Hammered
- Author: Elizabeth Bear
- Language: English
- Series: The Jenny Casey Trilogy
- Genre: Science fiction
- Publisher: Bantam Spectra
- Publication date: 28 December 2004
- Publication place: United States
- Media type: Print (paperback)
- Pages: 352 (paperback edition)
- ISBN: 0-553-58750-1
- OCLC: 57335348
- LC Class: CPB Box no. 2305 vol. 3
- Followed by: Scardown

= Hammered (Bear novel) =

2004 science fiction novel by Elizabeth Bear

Hammered is a science fiction novel by American writer Elizabeth Bear, first published on 28 December 2004 by Bantam Spectra. The book won the 2006 Locus Award for Best First Novel.
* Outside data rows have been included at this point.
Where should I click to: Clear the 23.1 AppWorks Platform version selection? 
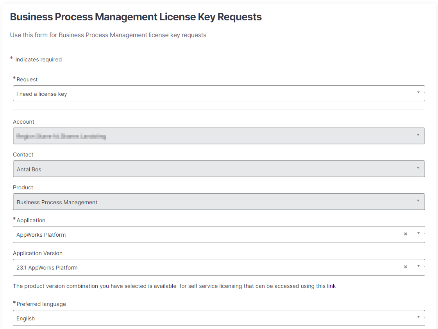[405, 267]
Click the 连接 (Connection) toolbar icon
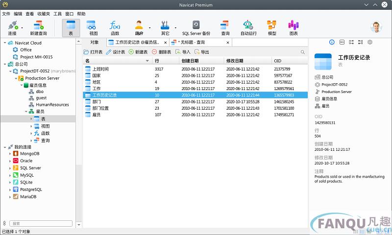This screenshot has width=392, height=235. 12,27
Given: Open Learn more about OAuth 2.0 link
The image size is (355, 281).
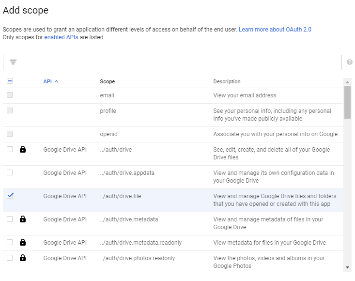Looking at the screenshot, I should (275, 30).
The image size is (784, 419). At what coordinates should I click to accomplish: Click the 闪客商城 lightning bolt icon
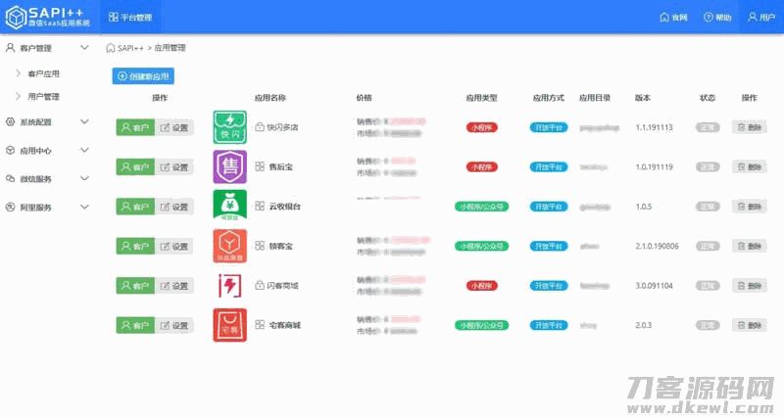coord(230,285)
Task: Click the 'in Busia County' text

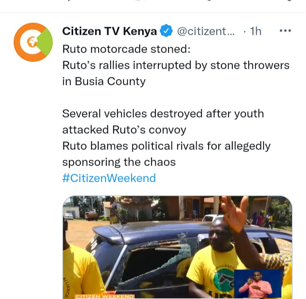Action: (x=104, y=82)
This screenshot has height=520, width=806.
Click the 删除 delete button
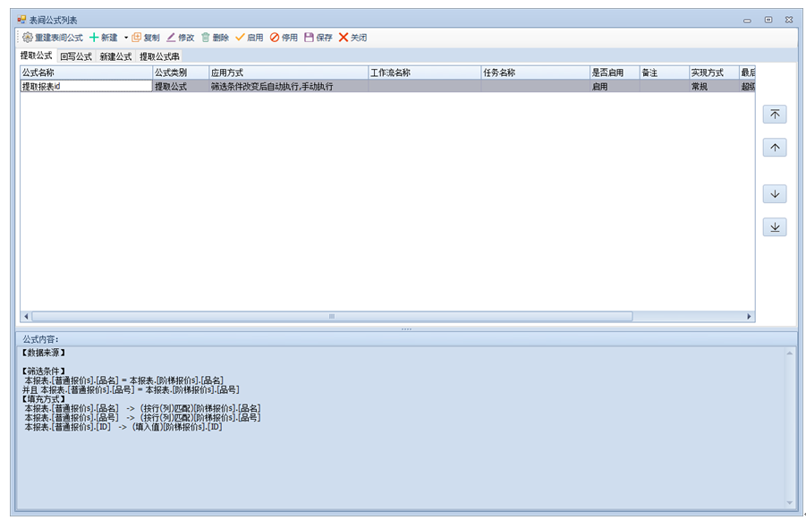coord(215,38)
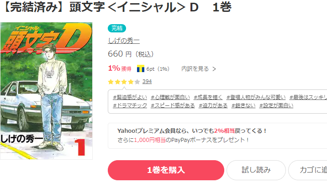The width and height of the screenshot is (327, 183).
Task: Select the #緊迫感がよい tag
Action: (130, 97)
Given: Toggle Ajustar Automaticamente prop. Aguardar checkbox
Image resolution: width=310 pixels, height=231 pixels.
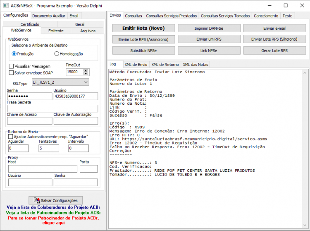Looking at the screenshot, I should click(x=10, y=137).
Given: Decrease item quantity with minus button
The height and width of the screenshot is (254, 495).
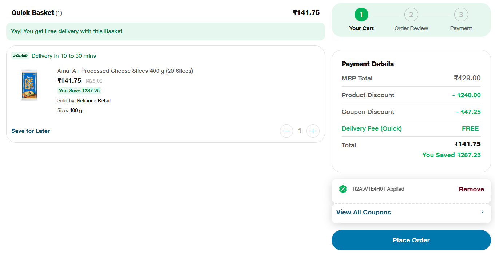Looking at the screenshot, I should click(286, 131).
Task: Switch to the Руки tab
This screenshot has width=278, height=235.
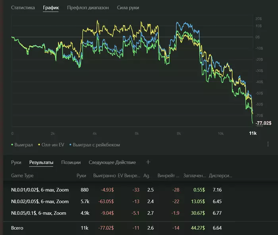Action: pos(16,162)
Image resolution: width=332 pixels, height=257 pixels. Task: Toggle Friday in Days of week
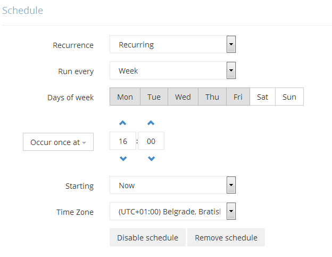(238, 97)

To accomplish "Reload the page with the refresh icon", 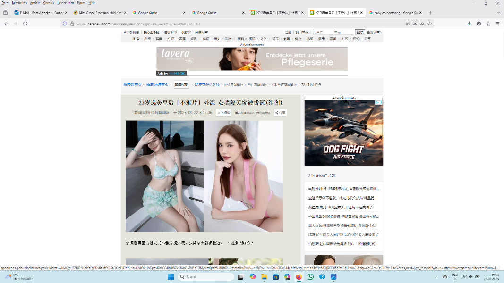I will coord(25,24).
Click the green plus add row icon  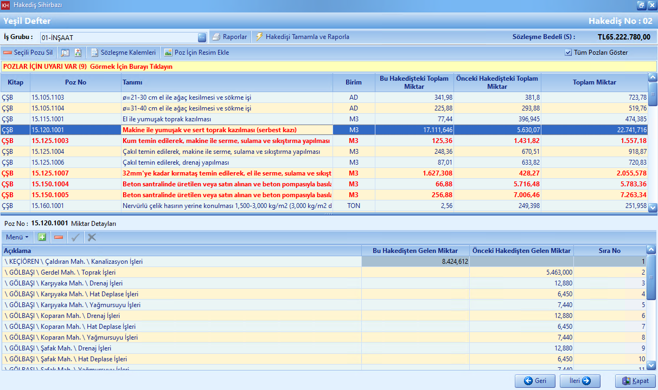click(42, 237)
It is the first book of a trilogy made of Hammered, Scardown, and Worldwired.

==Plot summary==
Master Warrant Officer Jenny Casey is a Canadian ex-soldier who has cybernetic replacements for an arm and an eye that she lost during combat. Jenny's former commander, who was responsible for replacing her limbs, contacts her to bring her into a secret government corporate project in which she is uniquely qualified to participate.

==Reception==
Publishers Weekly said in their review that "Bear's often jagged prose ('We disembark in Brazil, which has the distinction of being one of several countries I've been shot at in. Shot down over, even...') suits the frequent, at times confusing narrative jumps between the virtual and real worlds" and that "readers may have difficulties following this sometimes chaotic story." Noah Robischon in his review for Entertainment Weekly said that "Bear is talented, but this debut starts more good ideas than it finishes."